The fact that these Irish immigrants were almost one hundred per cent illiterate made the work of these sharks easy. They could give an Irishman a coupon from a cigar box, pretending it was a ticket to Albany. If the coupon had a picture of a river boat on it, the Irishman was convinced. He could not read. He had no one to stand up for him, and, defenseless as he was in financial matters, he was unmercifully fleeced.

The Irish found themselves defrauded in many ways. Quite often much of their baggage was stolen by the boardinghouse runners. They were taken to boardinghouses where no mention was made of the rent, and when they discovered how much they owed for a day or two’s lodgings, it was more than the total sum of their meager remaining capital. They were then compelled to remain in these places until the men found work and the debt was paid off. But the debt mounted as fast as the earnings, and many immigrants became the financial prisoners of their landlords in New York or Boston, as they had been in Ireland.

After a while the Irish themselves, as well as city governments, organized to prevent this fleecing of newly arrived immigrants. As early as 1790 the Irish of Philadelphia organized a Hibernian Society for the Relief of Emigrants from Ireland. In 1817 the Shamrock Society published advice to Irish immigrants. Irish newspapers in America—they were soon being published in New York and Boston—warned immigrants against sharks, while agitation by the Friendly Sons of Saint Patrick eventually resulted in the creation of the New York Commission of Immigration to help the incoming Irish.

But all these efforts could not deal successfully with the flood of immigrants. In they rolled by the thousands, and the charitable agencies could not protect them all. In 1816 some 6,000 Irishmen arrived in this country, disembarking mostly in New York or Boston. By 1820 the number had reached 20,000. By 1850 there were 961,719 Irishmen in the United States. They made up 4.1 per cent of the total population, and more were arriving at the rate of about 20,000 a year. Thirty years later, by 1880, there were 1,854,571 of them in America.

The first task of the Irishman upon arrival in the United States was to find a place to house himself and his family other than a high-priced boardinghouse. But neither New York nor Boston nor Philadelphia nor any of the other immigration ports had quarters to rent at the miserable prices the Irish could afford. And so they camped in alleyways or in doorways, or they begged the use of cellars or attics or old warehouses whose wooden walls were worm-rotten.

A house that had once sheltered a single family in comfort became, under immigrant pressure, the home of a dozen families. Stately mansions in New York and Boston changed, in a single decade, into squalid human rookeries with a family of seven or eight in each room. Cellars rented to single Irish families were partitioned off to provide quarters for two families and sometimes for three. Attics served in the same way. No effort was made to provide increased sanitary facilities. No additional water outlets were supplied. Toilet facilities remained the same. The sewage systems were not expanded, and it was not long before sewers and drains had ceased to function. Garbage rotted in germ-breeding, slimy hills outside mean doors and windows, and more appalling was the death rate from disease since none could afford medical service and public medical care and facilities were not adequate to the size of the problem.

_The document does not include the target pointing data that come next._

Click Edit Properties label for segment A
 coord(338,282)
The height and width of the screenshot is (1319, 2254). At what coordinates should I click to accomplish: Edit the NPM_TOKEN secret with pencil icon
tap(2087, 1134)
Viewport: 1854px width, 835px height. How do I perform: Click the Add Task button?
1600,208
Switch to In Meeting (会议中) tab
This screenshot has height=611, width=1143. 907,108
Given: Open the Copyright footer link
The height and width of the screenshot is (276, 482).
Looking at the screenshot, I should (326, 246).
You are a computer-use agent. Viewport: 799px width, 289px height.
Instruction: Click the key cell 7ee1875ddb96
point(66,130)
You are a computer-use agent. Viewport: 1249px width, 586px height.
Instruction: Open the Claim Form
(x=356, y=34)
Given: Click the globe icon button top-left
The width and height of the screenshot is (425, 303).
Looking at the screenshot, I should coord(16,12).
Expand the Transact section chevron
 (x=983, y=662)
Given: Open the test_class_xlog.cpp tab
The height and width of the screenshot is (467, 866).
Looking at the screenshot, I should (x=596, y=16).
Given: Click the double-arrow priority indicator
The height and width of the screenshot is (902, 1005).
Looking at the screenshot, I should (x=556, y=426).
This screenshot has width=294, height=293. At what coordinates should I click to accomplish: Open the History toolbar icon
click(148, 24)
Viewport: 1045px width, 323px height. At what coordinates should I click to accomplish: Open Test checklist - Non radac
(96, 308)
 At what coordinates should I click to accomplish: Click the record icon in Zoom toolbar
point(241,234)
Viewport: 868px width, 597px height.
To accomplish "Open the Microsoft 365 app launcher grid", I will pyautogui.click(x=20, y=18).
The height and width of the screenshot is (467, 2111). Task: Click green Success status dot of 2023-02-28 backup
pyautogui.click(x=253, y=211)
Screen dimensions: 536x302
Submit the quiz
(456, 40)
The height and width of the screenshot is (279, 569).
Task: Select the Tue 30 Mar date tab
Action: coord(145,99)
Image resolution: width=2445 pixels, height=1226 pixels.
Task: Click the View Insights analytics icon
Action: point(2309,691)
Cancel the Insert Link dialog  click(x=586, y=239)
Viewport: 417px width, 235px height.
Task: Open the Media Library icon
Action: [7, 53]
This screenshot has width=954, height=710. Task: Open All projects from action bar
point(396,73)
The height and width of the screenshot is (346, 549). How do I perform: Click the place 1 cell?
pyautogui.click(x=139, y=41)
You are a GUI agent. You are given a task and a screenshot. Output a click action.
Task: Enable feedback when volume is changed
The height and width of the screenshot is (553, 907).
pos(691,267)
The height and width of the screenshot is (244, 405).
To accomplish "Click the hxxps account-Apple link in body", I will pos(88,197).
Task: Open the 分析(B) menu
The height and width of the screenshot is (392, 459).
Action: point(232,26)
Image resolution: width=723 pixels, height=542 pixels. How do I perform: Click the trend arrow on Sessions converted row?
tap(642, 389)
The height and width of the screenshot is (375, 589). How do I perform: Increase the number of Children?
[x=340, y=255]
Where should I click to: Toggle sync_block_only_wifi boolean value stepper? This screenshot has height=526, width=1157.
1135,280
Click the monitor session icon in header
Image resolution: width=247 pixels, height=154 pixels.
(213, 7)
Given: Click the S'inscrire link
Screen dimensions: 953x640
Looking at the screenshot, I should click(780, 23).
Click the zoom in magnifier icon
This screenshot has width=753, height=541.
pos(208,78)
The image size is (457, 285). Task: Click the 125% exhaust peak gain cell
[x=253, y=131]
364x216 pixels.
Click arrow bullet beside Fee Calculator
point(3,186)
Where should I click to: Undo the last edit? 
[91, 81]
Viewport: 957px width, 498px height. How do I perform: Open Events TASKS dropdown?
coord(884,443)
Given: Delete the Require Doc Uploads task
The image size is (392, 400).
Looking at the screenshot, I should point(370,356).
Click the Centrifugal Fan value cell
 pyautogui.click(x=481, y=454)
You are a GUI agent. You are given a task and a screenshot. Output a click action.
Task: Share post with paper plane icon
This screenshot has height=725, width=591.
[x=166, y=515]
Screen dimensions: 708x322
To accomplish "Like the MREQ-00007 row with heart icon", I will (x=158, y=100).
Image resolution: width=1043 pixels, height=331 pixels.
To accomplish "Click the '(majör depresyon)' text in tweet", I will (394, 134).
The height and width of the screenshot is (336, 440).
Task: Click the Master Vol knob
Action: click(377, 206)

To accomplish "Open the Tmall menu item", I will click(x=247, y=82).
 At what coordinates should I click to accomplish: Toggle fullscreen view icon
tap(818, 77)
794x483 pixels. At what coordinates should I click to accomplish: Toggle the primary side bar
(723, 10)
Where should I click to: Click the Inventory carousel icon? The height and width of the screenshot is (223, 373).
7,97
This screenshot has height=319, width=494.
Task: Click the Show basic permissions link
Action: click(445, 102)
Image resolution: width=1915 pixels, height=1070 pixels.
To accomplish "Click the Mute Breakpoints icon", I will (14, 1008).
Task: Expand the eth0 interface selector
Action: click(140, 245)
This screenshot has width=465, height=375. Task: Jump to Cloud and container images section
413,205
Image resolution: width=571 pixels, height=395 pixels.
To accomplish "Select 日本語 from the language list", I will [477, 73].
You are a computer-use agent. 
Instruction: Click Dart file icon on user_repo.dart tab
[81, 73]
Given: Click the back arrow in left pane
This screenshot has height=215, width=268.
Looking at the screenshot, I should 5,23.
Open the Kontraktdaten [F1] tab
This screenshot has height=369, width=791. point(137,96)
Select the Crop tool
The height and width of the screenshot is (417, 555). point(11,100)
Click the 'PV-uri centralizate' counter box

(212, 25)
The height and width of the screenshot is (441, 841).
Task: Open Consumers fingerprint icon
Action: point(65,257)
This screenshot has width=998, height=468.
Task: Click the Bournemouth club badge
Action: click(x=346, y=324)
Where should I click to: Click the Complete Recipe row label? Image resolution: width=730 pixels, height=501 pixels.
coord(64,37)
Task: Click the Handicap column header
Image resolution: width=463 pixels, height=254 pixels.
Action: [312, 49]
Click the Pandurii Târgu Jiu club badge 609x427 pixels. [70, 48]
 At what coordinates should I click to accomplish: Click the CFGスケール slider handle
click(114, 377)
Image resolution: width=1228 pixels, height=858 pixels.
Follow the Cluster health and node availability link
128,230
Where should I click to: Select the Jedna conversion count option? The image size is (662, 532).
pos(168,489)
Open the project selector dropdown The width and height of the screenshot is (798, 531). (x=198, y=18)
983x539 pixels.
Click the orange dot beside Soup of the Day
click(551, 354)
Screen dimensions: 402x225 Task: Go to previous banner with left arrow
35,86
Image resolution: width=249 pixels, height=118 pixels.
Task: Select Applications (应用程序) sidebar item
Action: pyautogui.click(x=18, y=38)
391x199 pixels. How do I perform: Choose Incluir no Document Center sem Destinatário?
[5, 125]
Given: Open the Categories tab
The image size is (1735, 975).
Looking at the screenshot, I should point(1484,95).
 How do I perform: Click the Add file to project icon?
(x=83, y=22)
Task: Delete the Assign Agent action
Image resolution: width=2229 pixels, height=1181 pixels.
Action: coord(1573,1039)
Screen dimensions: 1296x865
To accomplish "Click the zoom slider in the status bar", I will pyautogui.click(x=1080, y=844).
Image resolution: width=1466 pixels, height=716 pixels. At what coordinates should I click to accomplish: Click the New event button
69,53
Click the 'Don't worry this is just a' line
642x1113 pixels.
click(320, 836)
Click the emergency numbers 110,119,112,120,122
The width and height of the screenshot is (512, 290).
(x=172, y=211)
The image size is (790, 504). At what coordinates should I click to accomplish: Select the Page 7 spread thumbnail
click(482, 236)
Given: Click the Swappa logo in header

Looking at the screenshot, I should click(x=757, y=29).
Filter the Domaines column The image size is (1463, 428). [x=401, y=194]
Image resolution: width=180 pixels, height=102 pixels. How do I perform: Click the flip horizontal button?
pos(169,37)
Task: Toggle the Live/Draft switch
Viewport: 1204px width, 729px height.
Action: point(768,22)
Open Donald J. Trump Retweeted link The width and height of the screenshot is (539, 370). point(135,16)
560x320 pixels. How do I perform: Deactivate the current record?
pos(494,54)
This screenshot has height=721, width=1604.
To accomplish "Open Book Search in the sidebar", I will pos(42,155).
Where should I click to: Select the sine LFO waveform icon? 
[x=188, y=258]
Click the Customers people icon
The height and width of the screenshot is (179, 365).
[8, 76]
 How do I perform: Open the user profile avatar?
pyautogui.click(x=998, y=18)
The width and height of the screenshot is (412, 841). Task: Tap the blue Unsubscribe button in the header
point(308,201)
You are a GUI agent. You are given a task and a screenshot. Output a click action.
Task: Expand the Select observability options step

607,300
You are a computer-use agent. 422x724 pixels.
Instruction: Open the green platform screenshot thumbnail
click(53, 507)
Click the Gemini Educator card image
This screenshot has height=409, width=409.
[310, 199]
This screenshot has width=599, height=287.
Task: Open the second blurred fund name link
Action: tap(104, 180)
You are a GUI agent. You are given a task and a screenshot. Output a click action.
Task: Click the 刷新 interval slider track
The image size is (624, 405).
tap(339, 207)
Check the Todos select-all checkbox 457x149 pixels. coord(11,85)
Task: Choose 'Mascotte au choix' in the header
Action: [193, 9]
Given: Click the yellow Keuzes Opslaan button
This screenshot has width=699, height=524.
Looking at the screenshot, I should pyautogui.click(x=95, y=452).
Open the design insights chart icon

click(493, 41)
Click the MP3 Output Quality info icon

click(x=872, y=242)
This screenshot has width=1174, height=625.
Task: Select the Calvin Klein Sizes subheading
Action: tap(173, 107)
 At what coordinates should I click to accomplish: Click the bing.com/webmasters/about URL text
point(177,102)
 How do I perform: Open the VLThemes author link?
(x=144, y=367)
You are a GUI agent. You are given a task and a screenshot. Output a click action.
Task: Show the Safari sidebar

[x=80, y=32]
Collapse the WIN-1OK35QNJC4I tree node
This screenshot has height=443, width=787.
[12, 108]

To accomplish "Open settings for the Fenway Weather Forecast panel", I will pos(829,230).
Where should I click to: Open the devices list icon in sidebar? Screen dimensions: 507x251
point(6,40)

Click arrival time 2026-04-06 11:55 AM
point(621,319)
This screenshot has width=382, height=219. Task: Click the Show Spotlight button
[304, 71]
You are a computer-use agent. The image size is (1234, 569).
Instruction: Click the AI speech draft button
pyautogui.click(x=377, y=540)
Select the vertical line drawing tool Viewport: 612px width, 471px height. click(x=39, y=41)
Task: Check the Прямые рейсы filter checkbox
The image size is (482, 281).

As the years went by, the immigrant hordes increased and the pressure became greater. It reached a peak in mid-century when the potato crops, upon which the Irish peasant depended in his own country, failed completely. When the famine started there were eight million people in Ireland. When it ended there were six million. Of the two million who disappeared, many died of starvation, hopeless and helpless in their cabins or on the roadside. More than a million migrated, chiefly to Canada and the United States.

The famine emigrants were from the lowest Irish economic and social scale—they were indeed the proletariat. Those who reached America before them might have had some little skill or learning; but few of the famine emigrants had the ability to do more than the roughest sort of manual work and almost none could read or write.

This famine emigration was made possible almost entirely by the Irish already in America. When news of the famine reached them, there was hardly a laborer or a carter or a servant girl who did not dip into his or her meager wages to send something to help. In the famine year the Irish in America, with wages that amounted to fifty cents take-home pay a day, sent about eight hundred thousand dollars “back home.”

A few years later, in 1863, they were sending eight million dollars to Ireland, and these were not loans but gifts to people who, they felt, needed the money more than they themselves. Between 1848 and 1864 Irishmen in America had sent some sixty-five million dollars to friends across the Atlantic.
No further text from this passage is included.